Renal. Chronic tubulointerstitial nephritis occurs (see p. 596).
Priapism. An unwanted painful erection occurs from vaso-occlusion and can be recurrent. This may result in impotence.
Treatment is with an a-adrenergic blocking drug, analgesia and hydration.
Eye. Background retinopathy, proliferative retinopathy, vitreous haemorrhages and retinal detachments all occur.
Regular yearly eye checks are required.
Pregnancy. Impaired placental blood flow causes spontaneous abortion, intrauterine growth retardation, preeclampsia and fetal death. Painful episodes, infections and severe anaemia occur in the mother.
What are some investigations to make when sickle cell anaemia is suspected
Blood count. The level of Hb is in the range 60-80 g/L with a high reticulocyte count (10-20%).
• Blood films can show features of hyposplenism (see
Fig. 8.29) and sickling (Fig. 8.24).
• Sickle solubility test. A mixture of HbS in a reducing solution such as sodium dithionite gives a turbid appearance because of precipitation of HbS, whereas normal Hb gives a clear solution. A number of commercial kits such as Sickledex are available for rapid screening for the presence of HbS, e.g. before surgery in appropriate ethnic groups and in the A&E department.

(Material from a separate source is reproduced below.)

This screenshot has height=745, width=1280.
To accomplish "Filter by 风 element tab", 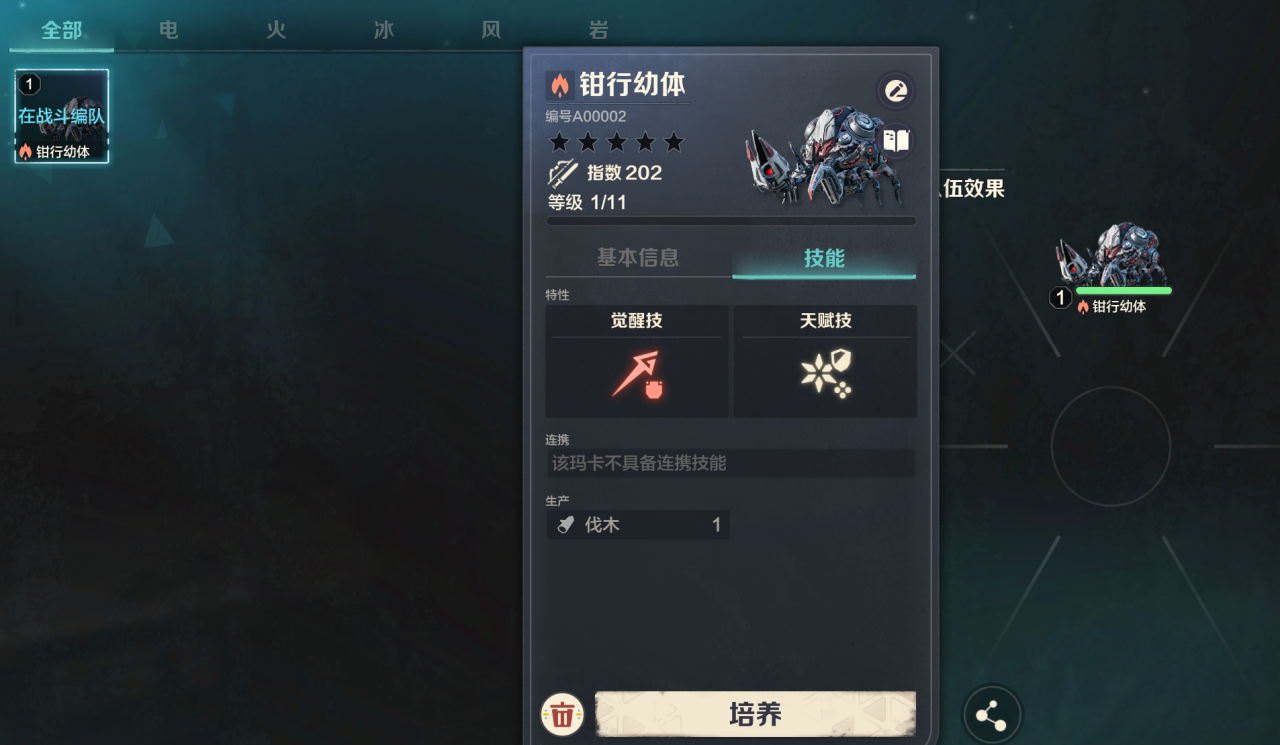I will (x=491, y=30).
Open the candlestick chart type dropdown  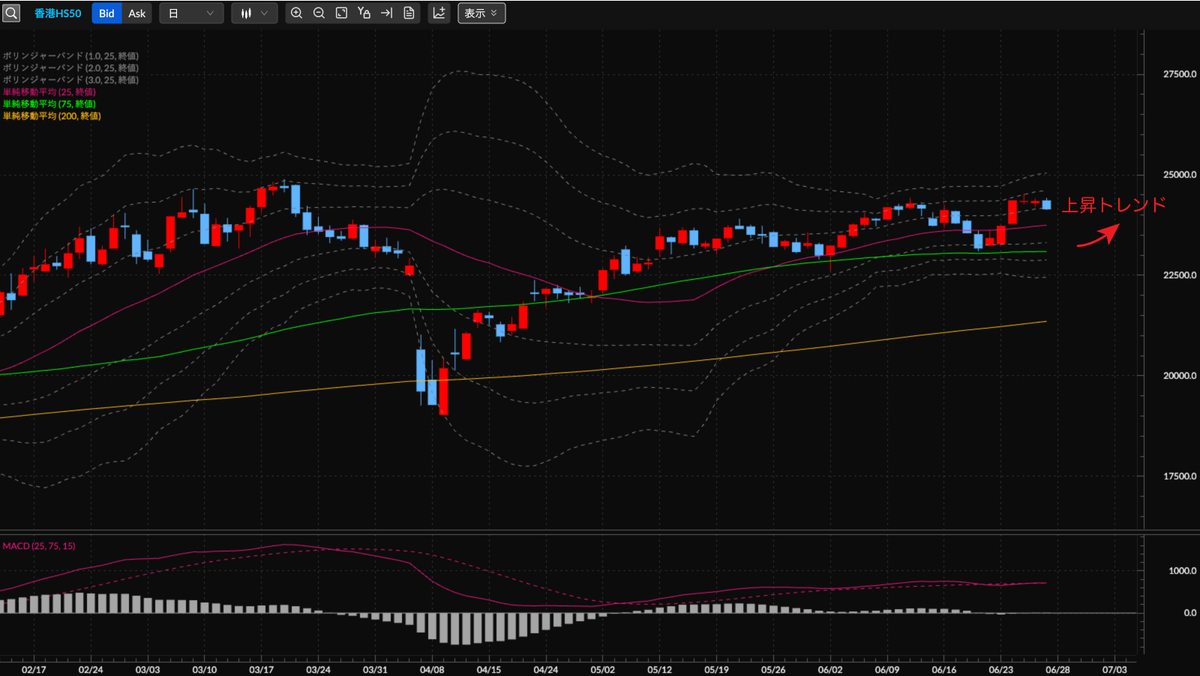[x=254, y=13]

• Hb electrophoresis (Fig. 8.22) is always needed to confirm the diagnosis. There is no HbA, 80-95% HbSS and 2-20% HbF.
• The parents of the affected child will show features of sickle cell trait.
How is sickle cell anaemia managed
Precipitating factors (see above) should be avoided or treated quickly. The complications requiring inpatient management are shown in Table 8.12.

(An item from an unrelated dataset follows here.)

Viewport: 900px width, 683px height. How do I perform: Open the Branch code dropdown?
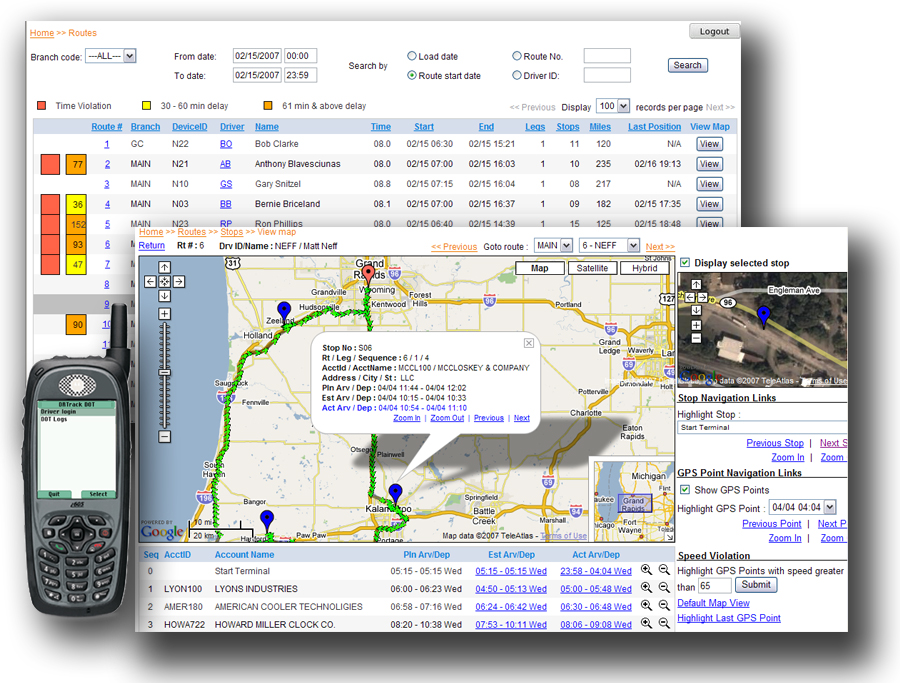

Acute painful attacks require supportive therapy with intravenous fluids, and adequate analgesia. Oxygen and antibiotics are only given if specifically indicated. Crises can be extremely painful and require strong, usually narcotic, analgesia. Morphine is the drug of choice. Milder pain can sometimes be relieved by codeine, paracetamol and NSAIDs (Box 8.1).
Prophylaxis is with penicillin 500 mg daily and vaccination with polyvalent pneumococcal and Haemophilus influenza type b vaccine (see p. 406). Folic acid is given to all patients with haemolysis.
Anaemia
Blood transfusions should only be given for clear indications.
Patients with steady state anaemia, those having minor surgery or having painful episodes without complications should not be transfused. Transfusions should be given for heart failure, TIAs, strokes, acute chest syndrome, acute splenic sequestration and aplastic crises. Before elective operations and during pregnancy, repeated transfusions may be used to reduce the proportion of circulating HbS to <20% to prevent sickling. Exchange transfusions may be necessary in patients with severe or recurrent crises, or before emergency surgery. Transfusion and splenectomy may be lifesaving for young children with splenic sequestration. A full blood crossmatching compatibility screen should always be performed.
Hydroxycarbamide (hydroxyurea) is the first drug which has been widely used as therapy for sickle cell anaemia. It acts, at least in part, by increasing HbF concentrations.
Hydroxycarbamide has been shown in trials to reduce the episodes of pain, the acute chest syndrome, and the need for blood transtusions.
Inhaled nitric oxide is a new approach to the treatment of painful crises in sickle cell anemia based on the hyper-haemolytic paradigm discussed briefly above. However, it is yet to become an established therapy based on randomized controlled trials.
Stem cell transplantation has been used to treat sickle cell anaemia although in fewer numbers than for thalassae-mia. Children and adolescents younger than 16 years of age who have severe complications (strokes, recurrent chest syndrome or refractory pain) and have an HLA-matched donor are the best candidates for transplantation.
Counselling
A multidisciplinary team should be involved, with regular clinic appointments to build up relationships. Adolescents require careful counselling over psychosocial issues, drug and birth control.
What is the prognosis for sickle cell anaemia
Some patients with HbSS die in the first few years of life from either infection or episodes of sequestration. However, there is marked individual variation in the severity of the disease and some patients have a relatively normal lifespan with few complications.